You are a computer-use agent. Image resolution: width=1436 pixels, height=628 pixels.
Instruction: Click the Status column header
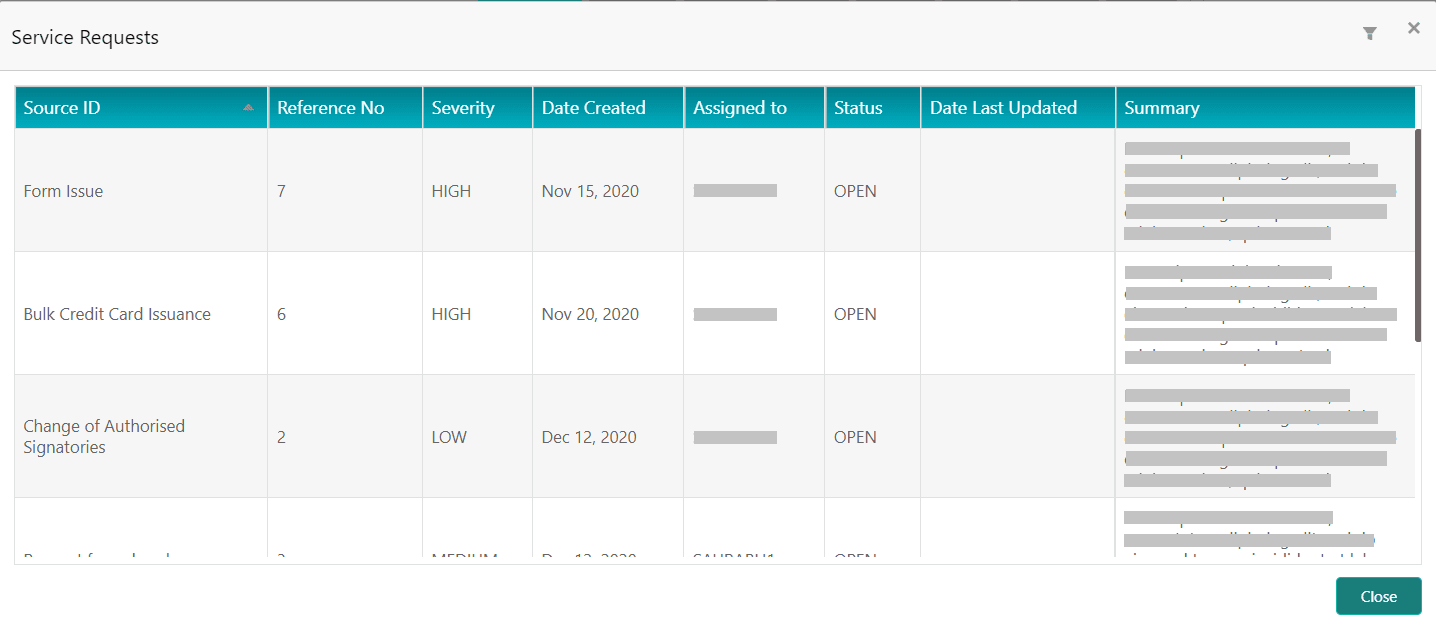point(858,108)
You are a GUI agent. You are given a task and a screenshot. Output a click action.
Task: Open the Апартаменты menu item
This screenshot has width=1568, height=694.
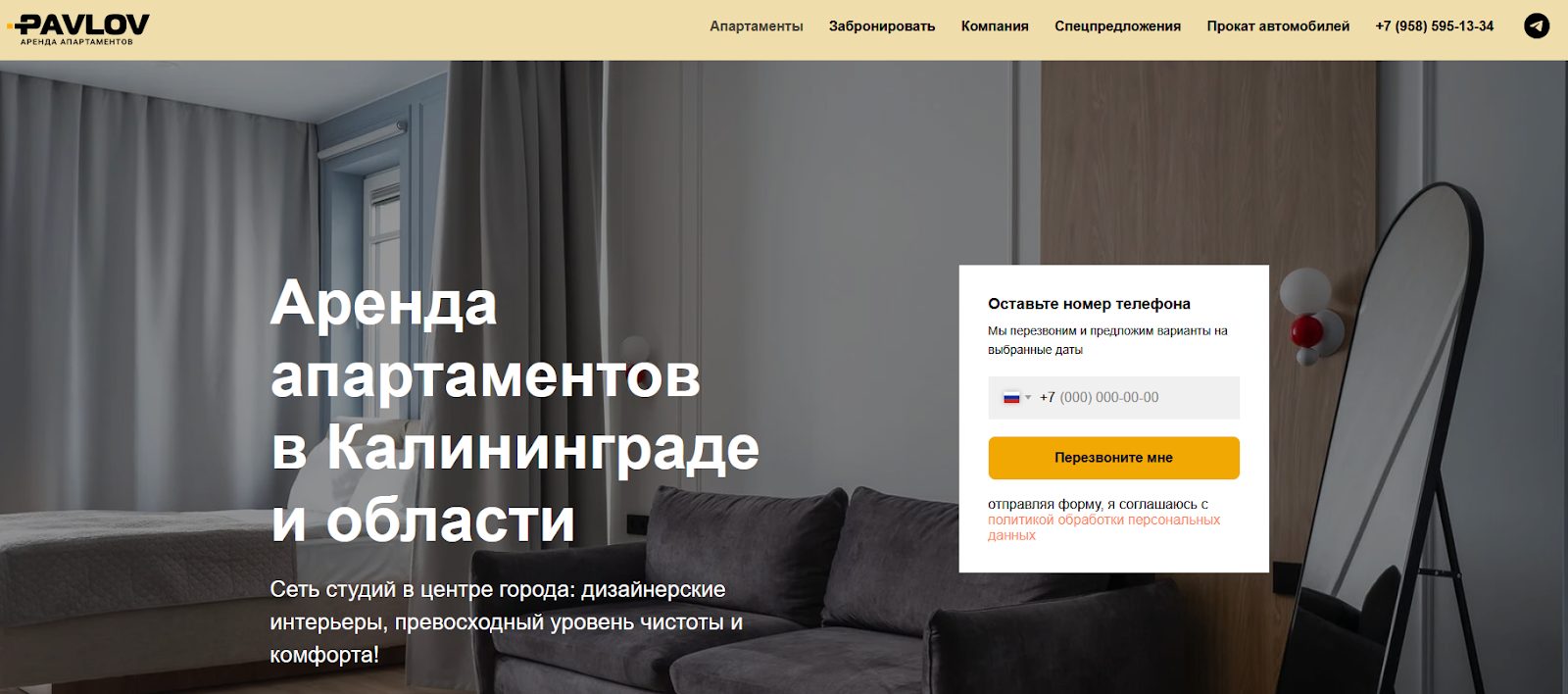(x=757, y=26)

******************************

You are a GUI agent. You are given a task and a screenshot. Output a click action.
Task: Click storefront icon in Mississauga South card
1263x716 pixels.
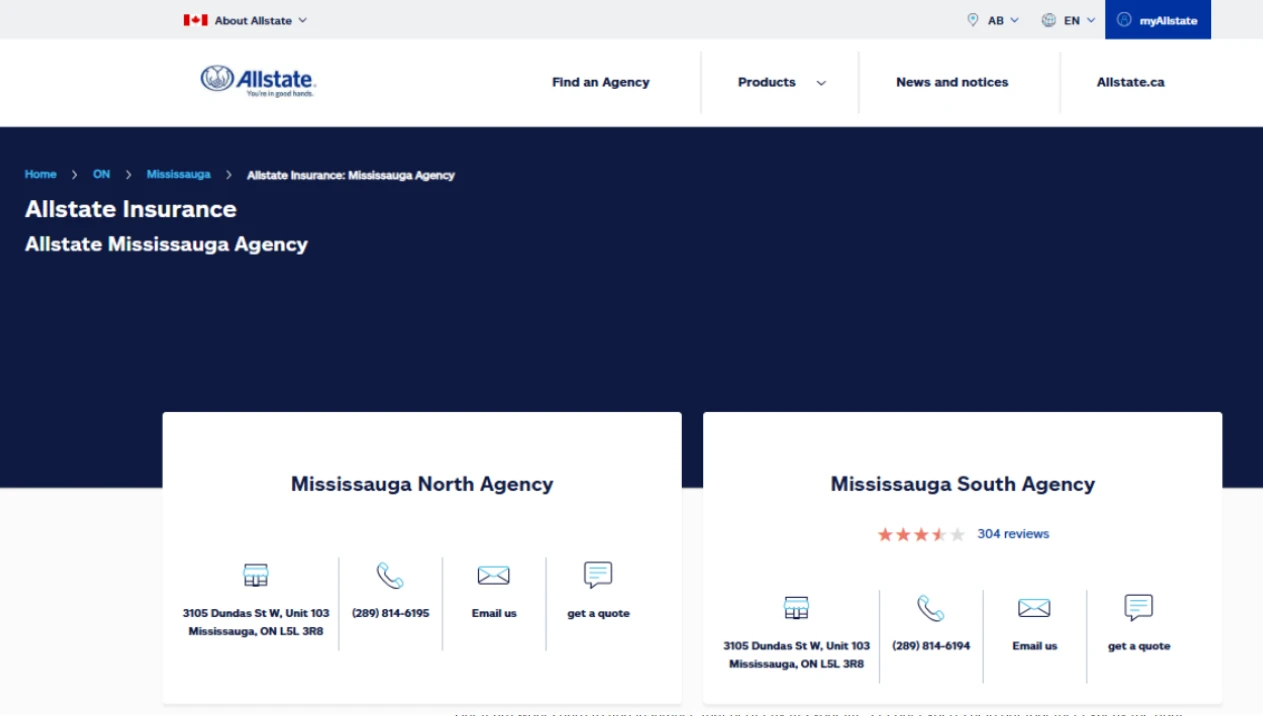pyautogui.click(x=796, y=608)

******************************

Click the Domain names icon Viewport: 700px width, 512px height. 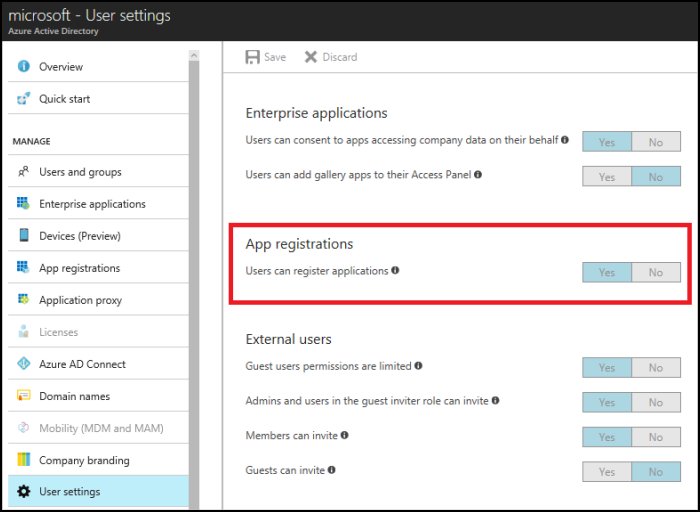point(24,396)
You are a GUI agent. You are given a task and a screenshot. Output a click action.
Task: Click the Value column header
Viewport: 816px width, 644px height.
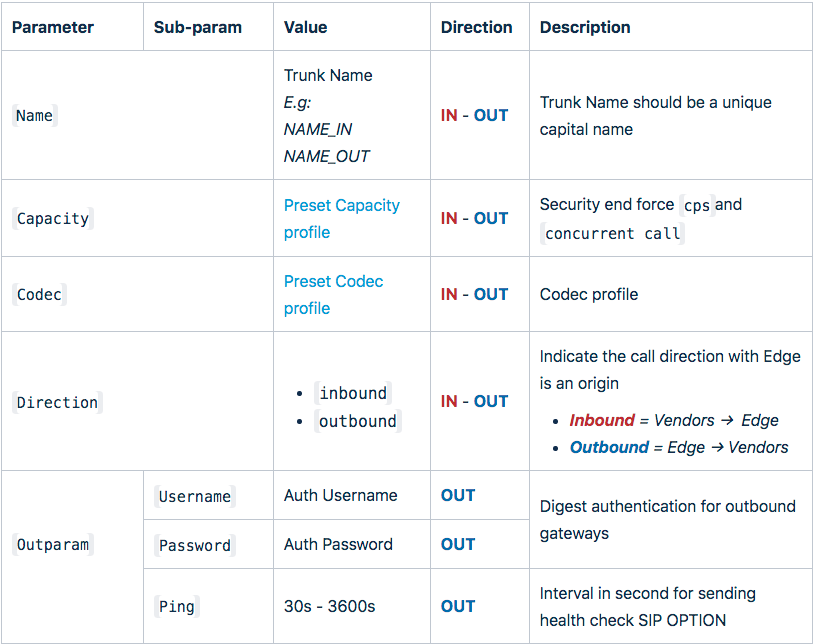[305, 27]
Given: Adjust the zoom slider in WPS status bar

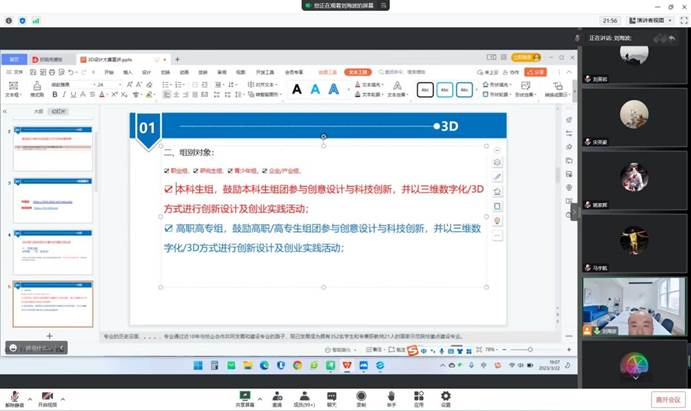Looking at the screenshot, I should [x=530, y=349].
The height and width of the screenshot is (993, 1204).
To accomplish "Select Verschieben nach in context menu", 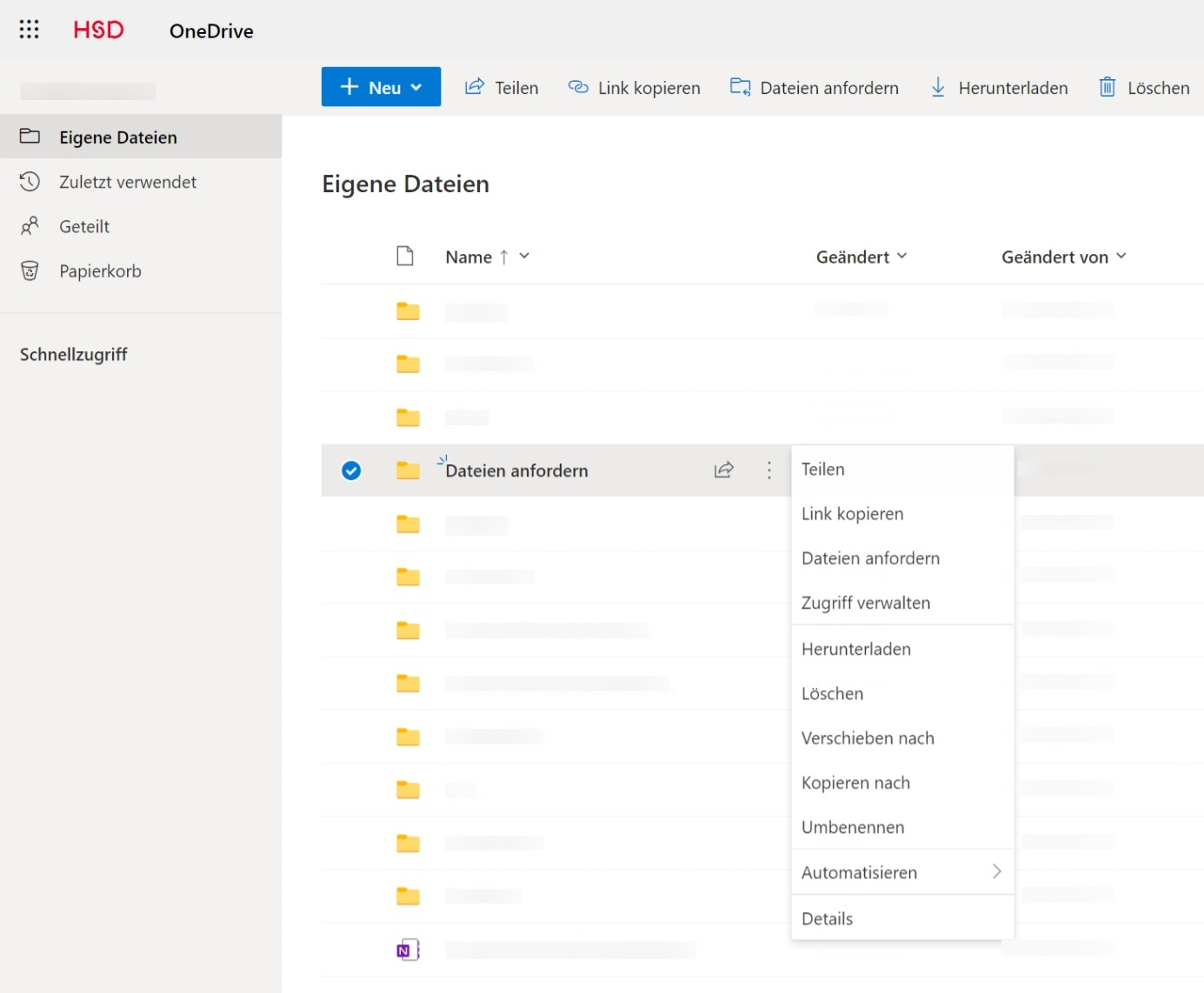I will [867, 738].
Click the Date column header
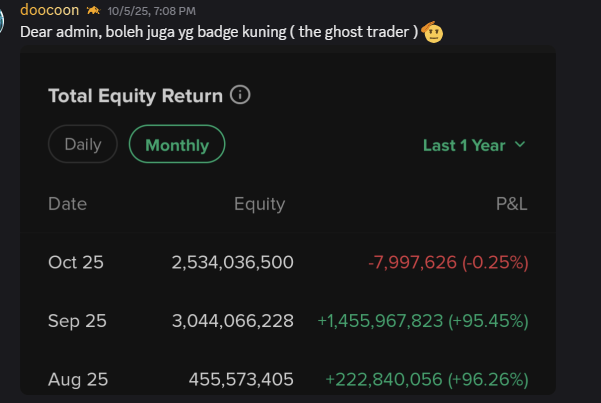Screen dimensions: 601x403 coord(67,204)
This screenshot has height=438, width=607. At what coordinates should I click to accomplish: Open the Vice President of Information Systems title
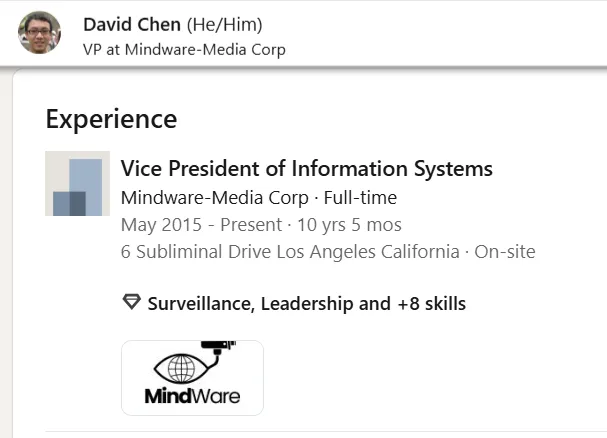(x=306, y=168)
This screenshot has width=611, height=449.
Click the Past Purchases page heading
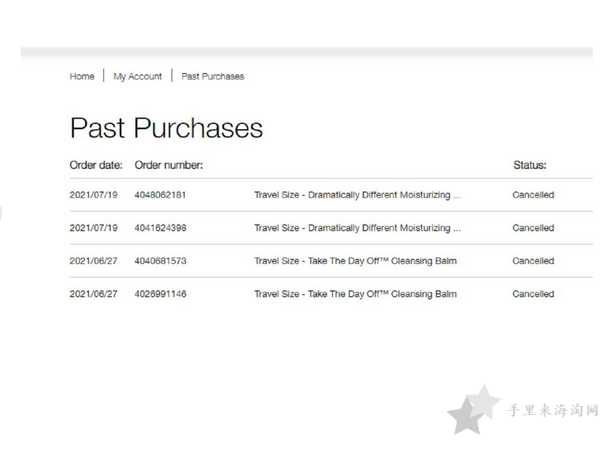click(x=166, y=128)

******************************

What is being asked >> Beginning at the line that has "You are a computer-use" and ending at the line that has "Task: Open the Апартаменты menu item", restate the listing above word for word, pictures left out.

Output for this task >>
You are a computer-use agent. Image resolution: width=1436 pixels, height=628 pixels.
Instruction: Click the Status column header
point(858,108)
You are a GUI agent. You are given a task and a screenshot. Output a click action.
Task: Open the Апартаменты menu item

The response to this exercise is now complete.